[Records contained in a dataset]
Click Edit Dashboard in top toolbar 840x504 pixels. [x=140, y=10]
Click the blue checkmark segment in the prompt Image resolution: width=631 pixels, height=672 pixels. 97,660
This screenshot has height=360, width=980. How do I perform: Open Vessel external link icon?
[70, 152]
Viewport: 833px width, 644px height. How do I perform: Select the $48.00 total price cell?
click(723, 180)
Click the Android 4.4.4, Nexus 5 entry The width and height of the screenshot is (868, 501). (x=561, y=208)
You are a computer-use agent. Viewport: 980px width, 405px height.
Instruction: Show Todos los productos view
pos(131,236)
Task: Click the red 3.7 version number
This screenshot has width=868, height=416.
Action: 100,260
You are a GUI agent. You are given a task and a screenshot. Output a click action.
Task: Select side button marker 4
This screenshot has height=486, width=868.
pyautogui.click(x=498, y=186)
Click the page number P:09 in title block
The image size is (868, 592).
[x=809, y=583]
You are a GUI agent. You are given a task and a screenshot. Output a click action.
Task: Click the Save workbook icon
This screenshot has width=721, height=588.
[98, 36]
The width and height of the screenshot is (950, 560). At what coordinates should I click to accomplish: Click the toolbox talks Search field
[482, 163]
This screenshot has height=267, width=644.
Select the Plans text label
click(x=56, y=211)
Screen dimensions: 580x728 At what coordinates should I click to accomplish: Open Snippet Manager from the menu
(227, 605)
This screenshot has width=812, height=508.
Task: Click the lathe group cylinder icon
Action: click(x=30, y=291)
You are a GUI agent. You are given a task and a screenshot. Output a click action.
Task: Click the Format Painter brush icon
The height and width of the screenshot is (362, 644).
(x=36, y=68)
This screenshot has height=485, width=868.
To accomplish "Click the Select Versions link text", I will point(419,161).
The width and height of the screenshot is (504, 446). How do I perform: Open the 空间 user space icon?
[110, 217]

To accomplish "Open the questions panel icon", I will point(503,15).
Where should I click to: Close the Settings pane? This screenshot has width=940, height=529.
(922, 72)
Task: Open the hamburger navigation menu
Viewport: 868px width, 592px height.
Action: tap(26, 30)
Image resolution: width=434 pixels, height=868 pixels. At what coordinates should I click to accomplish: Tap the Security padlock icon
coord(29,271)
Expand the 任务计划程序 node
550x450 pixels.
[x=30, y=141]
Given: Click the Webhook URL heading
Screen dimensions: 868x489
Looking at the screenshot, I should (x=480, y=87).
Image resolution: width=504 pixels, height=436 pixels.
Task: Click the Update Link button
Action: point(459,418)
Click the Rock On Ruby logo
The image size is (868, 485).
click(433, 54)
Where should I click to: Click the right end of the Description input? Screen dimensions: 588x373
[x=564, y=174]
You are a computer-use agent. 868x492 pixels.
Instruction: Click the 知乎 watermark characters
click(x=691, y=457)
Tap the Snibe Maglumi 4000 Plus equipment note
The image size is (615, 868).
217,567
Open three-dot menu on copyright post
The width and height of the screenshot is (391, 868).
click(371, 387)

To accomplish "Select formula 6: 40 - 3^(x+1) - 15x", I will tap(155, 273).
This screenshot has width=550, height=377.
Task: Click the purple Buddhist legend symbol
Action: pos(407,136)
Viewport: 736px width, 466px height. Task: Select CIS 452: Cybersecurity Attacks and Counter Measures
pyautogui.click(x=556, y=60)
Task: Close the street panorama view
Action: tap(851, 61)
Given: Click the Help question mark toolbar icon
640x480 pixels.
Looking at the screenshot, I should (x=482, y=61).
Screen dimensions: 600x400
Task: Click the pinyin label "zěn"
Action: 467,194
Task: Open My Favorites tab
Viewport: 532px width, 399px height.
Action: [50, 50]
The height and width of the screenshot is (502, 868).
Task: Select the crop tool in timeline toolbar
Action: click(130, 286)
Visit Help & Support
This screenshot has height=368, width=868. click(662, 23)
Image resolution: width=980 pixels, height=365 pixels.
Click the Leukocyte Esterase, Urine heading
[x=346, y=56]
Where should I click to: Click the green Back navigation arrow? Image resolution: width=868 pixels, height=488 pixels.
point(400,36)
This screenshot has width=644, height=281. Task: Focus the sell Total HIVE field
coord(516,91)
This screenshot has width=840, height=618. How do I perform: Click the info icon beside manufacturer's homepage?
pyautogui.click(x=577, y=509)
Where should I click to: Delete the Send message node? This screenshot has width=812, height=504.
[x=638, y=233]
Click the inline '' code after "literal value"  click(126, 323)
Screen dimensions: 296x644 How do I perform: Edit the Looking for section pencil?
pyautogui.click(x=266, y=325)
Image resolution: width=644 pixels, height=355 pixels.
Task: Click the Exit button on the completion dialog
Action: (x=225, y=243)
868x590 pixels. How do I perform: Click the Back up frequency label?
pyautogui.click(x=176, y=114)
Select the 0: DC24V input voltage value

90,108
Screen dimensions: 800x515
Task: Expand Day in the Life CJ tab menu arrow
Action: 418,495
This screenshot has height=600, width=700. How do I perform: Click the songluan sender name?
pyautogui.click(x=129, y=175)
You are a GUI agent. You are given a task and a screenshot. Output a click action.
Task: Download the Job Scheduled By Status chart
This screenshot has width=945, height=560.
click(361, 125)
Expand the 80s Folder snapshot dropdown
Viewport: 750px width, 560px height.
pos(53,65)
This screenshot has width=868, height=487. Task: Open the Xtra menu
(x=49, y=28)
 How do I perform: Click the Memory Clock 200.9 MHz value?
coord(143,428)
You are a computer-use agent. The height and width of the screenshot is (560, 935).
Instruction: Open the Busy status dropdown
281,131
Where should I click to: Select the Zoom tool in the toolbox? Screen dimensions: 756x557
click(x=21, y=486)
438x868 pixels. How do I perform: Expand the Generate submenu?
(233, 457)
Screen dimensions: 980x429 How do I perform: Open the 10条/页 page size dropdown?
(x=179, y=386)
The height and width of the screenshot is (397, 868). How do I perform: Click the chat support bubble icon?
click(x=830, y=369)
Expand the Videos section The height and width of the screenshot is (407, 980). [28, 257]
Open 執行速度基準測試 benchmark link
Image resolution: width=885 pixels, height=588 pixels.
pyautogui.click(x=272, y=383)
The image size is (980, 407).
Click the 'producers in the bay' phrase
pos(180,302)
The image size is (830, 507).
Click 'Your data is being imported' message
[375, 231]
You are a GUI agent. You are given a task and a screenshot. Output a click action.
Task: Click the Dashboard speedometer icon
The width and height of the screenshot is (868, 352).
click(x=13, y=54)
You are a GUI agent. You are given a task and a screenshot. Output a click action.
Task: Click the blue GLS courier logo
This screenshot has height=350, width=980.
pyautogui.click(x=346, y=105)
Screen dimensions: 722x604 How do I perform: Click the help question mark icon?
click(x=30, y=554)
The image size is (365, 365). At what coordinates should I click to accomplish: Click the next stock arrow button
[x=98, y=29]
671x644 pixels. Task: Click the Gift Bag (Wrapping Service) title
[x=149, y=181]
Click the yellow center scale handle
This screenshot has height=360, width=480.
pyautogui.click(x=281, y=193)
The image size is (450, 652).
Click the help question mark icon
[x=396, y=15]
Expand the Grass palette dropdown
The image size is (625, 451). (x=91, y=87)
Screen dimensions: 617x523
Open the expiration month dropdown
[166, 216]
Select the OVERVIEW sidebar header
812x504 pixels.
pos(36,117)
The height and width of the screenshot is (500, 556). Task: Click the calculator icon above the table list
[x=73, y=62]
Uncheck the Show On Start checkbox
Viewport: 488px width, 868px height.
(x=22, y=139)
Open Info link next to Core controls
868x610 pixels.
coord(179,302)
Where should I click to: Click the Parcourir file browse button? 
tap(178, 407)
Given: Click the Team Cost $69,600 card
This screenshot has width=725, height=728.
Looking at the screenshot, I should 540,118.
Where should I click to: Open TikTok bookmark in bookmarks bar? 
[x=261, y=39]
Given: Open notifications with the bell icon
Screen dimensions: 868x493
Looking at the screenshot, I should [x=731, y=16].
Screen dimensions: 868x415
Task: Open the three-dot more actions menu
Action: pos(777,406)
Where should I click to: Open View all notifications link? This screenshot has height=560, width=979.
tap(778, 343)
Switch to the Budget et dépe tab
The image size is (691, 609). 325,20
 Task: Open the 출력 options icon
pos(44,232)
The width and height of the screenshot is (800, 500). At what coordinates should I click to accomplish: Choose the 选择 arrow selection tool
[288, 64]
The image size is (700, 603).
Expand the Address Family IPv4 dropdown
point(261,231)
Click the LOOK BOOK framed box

§ Work to complete: The line above containing "Click the Android", the line containing "Task: Select side button marker 4", and every line between them are to be transcribed exactly; no other line is wanted.

§ Solution below:
Click the Android 4.4.4, Nexus 5 entry The width and height of the screenshot is (868, 501). (x=561, y=208)
You are a computer-use agent. Viewport: 980px width, 405px height.
Instruction: Show Todos los productos view
pos(131,236)
Task: Click the red 3.7 version number
This screenshot has width=868, height=416.
Action: 100,260
You are a GUI agent. You are given a task and a screenshot. Output a click action.
Task: Select side button marker 4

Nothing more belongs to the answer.